Publishing records...
Message published successfully. Data: {'latitude': -37.436, 'longitude': 148.088, 'air_temperature_celcius': 15.0, 'relative_humidity': 41.5, 'windspeed_knots': 17.0, 'max_wind_speed': 28.9, 'GHI_w/m2': 138.0, 'precipitation_flag': 'I', 'precipitation': 0.0, 'latest_date': '2024-01-02T00:00:00', 'producer_id': 'producer1_climate'}
Message published successfully. Data: {'latitude': -36.098, 'longitude': 143.735, 'air_temperature_celcius': 17.0, 'relative_humidity': 58.1, 'windspeed_knots': 11.7, 'max_wind_speed': 19.0, 'GHI_w/m2': 136.0, 'precipitation_flag': 'G', 'precipitation': 0.04, 'latest_date': '2024-01-03T00:00:00', 'producer_id': 'producer1_climate'}


KeyboardInterrupt: 

The code above read climate data from 'climate_streaming.csv' and publish it to a Kafka topic. 
- The function `readClimateStreamingCSV` reads data from 'climate_streaming.csv' using pandas.
- Each row is processed to extract climate attributes, and stores them in a list of dictionaries. 
- `publish_message` function takes a Kafka producer instance, a topic name, and data, then attempts to send the data to the specified Kafka topic. If successful, it prints a confirmation message; otherwise, it prints an error message. 
- `connect_kafka_producer` function attempts to connect to a Kafka producer using the host IP initialised beforehand and port 9092, returning the producer instance or `None` if unsuccessful.
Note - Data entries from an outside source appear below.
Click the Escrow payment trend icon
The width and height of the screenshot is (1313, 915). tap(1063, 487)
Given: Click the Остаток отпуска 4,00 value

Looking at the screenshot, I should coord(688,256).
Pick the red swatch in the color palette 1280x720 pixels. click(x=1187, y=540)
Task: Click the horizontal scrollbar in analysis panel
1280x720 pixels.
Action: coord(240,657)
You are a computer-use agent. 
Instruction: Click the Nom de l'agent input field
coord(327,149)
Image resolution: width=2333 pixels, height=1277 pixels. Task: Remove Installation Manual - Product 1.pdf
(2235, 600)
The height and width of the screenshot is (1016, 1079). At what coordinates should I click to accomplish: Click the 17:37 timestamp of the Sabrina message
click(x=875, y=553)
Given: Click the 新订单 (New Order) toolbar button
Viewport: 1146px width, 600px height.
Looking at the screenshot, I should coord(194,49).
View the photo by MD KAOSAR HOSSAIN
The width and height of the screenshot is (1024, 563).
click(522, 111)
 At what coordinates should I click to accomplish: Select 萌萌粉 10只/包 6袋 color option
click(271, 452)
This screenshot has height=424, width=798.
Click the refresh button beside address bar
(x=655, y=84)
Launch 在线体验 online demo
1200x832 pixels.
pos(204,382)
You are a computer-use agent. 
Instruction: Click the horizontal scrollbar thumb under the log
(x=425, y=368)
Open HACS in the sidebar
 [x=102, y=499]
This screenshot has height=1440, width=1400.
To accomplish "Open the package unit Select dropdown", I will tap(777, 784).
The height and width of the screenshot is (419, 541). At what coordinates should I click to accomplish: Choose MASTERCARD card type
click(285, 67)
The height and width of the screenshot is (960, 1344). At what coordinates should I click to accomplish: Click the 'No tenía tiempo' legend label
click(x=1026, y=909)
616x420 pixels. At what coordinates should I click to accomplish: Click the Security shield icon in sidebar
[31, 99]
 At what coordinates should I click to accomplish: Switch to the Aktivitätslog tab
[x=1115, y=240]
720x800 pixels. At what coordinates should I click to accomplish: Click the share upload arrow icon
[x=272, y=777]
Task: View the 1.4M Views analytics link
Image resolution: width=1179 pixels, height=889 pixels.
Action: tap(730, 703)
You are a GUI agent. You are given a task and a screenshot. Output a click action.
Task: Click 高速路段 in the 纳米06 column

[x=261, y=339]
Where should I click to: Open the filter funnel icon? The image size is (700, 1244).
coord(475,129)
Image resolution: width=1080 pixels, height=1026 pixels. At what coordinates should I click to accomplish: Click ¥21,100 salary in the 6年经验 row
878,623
In the main execution block, 
```
if __name__ == '__main__':
```
- Climate streaming data is read with `readClimateStreamingCSV`
- Kafka producer is connected with `connect_kafka_producer`
- A date variable with the last date from the historic CSV file is initialised with `latest_date`
- An infinite loop is entered where it selects a random data point from the climate data, increments the date by one day, formats the date for JSON storage, adds a producer ID, and publishes the message to the Kafka topic `Climate`. 
    - The loop pauses for 10 seconds before repeating the process, effectively streaming the climate data to the Kafka topic at regular intervals.